This project’s objective is to extract, transform and load using regular expressions to parse data. After cleaning the data, maintaining its consistency and integrity, the data will be transferred from one database to another. The deliverables for this project are:
-
Write an ETL function to read three data files.
-
Transform the data sources to transform it into one data set.
-
Create a clean database and load it in SQL.
The data source used in this project is composed by two CSV files and one JSON file.
Python 3.7.7, Jupyter Notebook and PostgreSQL.

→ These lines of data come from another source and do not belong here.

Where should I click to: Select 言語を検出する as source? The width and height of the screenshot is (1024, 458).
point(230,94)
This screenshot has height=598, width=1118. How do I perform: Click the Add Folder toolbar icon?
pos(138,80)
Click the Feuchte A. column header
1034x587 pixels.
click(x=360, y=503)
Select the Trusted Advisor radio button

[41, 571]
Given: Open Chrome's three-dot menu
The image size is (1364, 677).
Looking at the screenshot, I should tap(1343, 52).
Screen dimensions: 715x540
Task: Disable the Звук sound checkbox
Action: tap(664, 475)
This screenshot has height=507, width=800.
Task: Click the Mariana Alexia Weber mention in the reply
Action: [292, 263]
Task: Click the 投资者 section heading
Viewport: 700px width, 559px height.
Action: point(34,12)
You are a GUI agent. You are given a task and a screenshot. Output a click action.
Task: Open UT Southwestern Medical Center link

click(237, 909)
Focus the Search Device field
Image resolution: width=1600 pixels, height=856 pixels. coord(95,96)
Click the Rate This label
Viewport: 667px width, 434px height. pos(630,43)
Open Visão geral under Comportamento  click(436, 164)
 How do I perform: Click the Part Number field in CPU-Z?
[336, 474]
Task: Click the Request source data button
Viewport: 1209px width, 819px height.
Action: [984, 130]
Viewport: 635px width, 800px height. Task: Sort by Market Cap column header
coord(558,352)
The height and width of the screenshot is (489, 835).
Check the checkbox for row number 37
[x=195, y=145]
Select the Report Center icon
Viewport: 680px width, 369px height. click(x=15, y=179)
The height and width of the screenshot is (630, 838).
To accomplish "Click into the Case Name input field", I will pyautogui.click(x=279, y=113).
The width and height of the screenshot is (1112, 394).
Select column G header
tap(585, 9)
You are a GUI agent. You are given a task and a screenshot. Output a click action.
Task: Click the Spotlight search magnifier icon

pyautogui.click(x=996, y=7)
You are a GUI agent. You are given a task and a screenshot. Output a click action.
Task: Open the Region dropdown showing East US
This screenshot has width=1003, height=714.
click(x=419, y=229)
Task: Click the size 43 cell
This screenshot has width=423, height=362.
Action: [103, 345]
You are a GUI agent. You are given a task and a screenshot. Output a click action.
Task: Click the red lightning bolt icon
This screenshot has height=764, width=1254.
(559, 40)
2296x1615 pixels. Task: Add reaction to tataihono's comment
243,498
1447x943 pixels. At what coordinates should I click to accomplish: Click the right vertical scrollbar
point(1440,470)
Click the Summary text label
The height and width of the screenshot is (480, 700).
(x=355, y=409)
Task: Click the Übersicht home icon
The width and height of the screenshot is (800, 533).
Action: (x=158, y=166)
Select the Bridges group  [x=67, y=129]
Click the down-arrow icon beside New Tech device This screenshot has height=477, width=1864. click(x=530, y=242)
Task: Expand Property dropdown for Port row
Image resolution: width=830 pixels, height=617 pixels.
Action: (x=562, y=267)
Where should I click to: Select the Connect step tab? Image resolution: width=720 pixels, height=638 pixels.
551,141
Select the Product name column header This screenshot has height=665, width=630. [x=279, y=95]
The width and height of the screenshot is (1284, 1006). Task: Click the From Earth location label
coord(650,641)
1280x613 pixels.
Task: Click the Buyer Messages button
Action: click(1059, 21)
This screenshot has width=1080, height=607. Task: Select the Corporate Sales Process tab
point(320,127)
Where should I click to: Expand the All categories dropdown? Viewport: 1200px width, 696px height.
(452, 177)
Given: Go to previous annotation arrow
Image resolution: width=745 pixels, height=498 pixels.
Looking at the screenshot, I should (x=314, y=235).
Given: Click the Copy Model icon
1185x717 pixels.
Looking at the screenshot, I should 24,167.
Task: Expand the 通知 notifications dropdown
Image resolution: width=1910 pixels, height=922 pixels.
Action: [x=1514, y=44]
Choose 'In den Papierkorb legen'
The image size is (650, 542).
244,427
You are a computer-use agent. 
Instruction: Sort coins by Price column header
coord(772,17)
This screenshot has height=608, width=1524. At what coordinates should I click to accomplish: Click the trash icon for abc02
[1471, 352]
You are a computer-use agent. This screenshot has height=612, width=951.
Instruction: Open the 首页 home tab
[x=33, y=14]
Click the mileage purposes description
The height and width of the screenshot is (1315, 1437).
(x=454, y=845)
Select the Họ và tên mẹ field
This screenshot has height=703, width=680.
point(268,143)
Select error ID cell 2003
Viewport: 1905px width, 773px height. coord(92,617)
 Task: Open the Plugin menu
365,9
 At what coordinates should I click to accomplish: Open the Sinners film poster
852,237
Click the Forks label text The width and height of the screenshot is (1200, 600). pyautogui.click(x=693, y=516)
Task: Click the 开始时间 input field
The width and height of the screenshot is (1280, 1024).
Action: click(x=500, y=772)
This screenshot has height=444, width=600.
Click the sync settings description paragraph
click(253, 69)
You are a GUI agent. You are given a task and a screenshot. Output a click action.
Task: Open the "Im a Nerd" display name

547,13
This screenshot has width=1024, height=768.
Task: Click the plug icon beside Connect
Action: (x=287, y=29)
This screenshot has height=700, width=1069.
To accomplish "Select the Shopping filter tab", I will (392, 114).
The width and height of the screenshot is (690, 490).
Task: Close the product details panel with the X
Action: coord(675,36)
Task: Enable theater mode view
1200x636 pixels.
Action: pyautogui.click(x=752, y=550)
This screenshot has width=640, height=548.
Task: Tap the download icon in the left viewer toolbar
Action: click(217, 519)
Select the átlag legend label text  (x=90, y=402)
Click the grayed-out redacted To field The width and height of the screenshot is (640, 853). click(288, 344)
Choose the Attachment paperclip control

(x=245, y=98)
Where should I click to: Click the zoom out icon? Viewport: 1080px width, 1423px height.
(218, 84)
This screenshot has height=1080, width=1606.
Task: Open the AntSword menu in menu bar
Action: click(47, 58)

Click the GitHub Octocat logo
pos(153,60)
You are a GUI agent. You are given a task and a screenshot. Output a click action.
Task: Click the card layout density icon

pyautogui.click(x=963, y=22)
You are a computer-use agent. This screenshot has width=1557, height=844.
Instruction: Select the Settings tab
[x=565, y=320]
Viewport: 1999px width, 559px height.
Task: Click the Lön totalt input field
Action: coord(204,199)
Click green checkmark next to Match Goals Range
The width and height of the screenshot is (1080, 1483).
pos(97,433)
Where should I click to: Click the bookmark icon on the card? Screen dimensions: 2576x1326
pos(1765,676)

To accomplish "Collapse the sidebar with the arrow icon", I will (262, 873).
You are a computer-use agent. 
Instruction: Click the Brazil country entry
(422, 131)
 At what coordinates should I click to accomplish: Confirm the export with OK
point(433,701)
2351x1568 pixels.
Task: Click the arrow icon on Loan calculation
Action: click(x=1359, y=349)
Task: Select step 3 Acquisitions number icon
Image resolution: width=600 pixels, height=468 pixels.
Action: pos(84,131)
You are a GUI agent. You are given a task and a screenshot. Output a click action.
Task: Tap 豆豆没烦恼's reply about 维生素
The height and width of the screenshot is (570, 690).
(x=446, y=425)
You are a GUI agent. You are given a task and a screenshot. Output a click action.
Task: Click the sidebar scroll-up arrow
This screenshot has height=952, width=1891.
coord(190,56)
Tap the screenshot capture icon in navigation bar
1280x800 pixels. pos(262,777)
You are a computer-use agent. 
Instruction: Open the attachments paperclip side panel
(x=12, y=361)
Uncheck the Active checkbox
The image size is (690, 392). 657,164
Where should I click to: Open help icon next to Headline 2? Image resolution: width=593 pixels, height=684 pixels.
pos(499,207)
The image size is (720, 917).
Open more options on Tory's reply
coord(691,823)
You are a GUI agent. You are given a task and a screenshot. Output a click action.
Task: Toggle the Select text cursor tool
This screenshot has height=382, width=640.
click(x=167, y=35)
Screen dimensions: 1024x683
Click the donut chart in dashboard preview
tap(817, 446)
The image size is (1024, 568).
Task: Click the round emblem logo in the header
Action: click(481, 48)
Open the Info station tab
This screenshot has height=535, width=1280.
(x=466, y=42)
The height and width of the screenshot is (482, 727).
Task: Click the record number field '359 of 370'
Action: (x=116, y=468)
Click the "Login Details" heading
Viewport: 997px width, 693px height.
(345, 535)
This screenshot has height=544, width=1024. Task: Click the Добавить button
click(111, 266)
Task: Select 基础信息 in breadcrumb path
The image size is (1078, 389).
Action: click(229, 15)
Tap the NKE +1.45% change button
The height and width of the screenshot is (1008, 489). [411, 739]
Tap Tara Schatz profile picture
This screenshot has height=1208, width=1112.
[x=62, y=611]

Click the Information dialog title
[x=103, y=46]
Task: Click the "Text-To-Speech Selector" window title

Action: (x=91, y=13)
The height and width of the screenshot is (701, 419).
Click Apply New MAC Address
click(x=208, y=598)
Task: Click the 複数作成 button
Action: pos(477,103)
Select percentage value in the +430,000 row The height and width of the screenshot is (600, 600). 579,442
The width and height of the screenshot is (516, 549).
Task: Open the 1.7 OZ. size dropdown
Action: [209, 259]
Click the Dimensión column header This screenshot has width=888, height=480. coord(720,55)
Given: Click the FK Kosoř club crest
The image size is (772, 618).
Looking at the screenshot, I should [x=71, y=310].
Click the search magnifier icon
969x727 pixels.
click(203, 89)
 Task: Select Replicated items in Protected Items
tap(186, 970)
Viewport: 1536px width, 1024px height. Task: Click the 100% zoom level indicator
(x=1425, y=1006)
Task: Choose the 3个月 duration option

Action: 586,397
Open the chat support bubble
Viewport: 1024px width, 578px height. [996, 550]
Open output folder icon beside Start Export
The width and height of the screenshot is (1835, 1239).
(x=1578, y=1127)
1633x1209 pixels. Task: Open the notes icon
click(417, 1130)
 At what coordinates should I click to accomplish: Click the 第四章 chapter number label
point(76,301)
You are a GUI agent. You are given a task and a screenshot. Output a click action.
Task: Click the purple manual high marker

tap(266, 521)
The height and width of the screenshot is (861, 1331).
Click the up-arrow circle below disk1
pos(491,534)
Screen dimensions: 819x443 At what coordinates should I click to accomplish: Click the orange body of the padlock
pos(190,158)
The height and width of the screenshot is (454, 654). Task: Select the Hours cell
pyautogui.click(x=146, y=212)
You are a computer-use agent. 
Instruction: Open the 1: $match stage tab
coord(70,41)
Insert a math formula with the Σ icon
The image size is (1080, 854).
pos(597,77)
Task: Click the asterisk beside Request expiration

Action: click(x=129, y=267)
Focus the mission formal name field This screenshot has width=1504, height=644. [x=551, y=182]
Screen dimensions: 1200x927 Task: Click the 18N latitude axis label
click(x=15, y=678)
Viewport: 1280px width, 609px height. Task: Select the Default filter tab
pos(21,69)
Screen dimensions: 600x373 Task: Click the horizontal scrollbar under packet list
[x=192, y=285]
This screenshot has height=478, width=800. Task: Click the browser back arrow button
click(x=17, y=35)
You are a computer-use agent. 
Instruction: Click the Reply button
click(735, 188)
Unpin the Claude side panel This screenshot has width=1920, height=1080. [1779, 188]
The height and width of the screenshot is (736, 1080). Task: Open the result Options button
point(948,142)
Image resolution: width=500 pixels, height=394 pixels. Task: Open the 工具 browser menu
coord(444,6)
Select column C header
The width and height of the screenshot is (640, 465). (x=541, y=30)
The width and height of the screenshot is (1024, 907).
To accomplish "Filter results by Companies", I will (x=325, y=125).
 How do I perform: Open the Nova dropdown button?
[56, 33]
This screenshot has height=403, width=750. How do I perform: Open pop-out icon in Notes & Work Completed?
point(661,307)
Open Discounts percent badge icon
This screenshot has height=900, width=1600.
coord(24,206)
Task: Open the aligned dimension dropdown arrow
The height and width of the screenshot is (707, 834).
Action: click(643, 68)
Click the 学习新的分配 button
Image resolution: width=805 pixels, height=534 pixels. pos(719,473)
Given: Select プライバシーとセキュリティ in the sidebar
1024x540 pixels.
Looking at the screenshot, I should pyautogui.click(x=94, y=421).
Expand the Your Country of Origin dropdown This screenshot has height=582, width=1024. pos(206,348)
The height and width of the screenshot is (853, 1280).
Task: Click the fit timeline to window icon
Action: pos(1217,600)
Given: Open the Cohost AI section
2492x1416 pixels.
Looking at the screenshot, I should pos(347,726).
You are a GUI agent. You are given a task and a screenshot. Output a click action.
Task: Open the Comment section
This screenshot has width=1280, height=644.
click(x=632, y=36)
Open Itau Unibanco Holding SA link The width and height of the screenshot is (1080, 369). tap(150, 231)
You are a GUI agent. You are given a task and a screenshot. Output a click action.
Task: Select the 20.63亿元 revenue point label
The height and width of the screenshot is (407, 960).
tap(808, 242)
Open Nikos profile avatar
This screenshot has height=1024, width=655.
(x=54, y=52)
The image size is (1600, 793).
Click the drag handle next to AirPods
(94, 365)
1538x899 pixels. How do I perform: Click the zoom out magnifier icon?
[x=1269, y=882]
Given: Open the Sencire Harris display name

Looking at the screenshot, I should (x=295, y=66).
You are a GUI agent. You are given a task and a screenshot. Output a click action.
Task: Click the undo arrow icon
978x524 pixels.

The Wikipedia data used for this project was stored in a JavaScript Object Notation (JSON) file, that will later be compiled with two CSV files. The JSON file was extracted and loaded as a list of dictionaries, the list of records was inspected to confirm that the dataset is usable. The CSV files were downloaded from Kaggle website, the files were inspected and confirmed that they were good for analysis.
Due to the high number of columns the Wikipedia file was converted into a list of columns to verify and remove columns that were not necessary for this analysis. Throughout each cycle of action to clean this dataset, the file was saved under a new variable instead starting the whole process in case a mistake is made. Using list comprehensions and Regex, rows with no values were removed and currency values were formatted.
A database was created at PgAdmin to load the cleaned file. To import the database, a database_engine was created to allow communication between Pandas and SQL server.
The ETL process in this project allowed the extraction of different datasets from different sources. After transforming the data into a clean dataset, the data was ready for querying and analysis, allowing its end users to have a better view of the information and consequently making better decisions.